Pricing for the o1 models is notably higher than other OpenAI models. The main o1-preview model is the most expensive, costing $15 per 1 million input tokens and $60 per 1 million output tokens, compared to GPT-4o’s $5 and $15 respectively. On the other hand, the o1-mini model is more affordable, priced at $3 per 1 million input tokens and $12 per 1 million output tokens. OpenAI plans to adjust pricing over time based on feedback and usage patterns.
The o1 models have a context limit of 128,000 tokens, comparable to GPT-4o, and can produce a maximum of 32,768 tokens in a single output, with o1-mini able to handle double that amount. Developers have already begun exploring various use cases, including generating white papers, optimizing staff schedules, and designing infrastructure, showcasing the models’ potential for complex, reasoning-intensive tasks.
In less than 24 hours since their release, developers have tested the o1 models for a variety of applications. These include generating detailed plans and white papers with citations, optimizing organizational workflows, creating apps and games quickly, and even completing request-for-proposal (RFP) documents autonomously. While still in its early stages, the o1 family has already proven its ability to tackle sophisticated reasoning tasks with high accuracy.
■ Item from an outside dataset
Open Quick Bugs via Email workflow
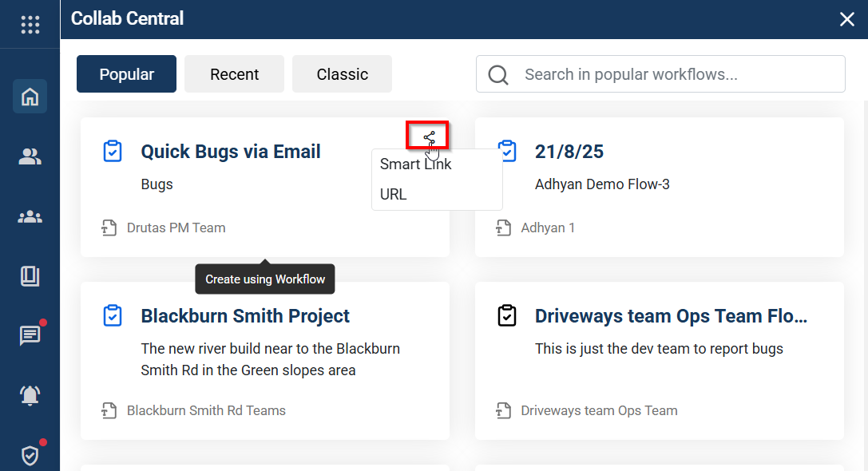The image size is (868, 471). 231,152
Developers can access the new o1 models through OpenAI’s public API, Microsoft Azure OpenAI Service, Azure AI Studio, and GitHub Models. While not suitable for all use cases, the o1 models offer exciting opportunities for developers working on complex, reasoning-driven applications. OpenAI plans to continue enhancing both the o1 family and the GPT series, giving developers ample tools to build new and innovative solutions.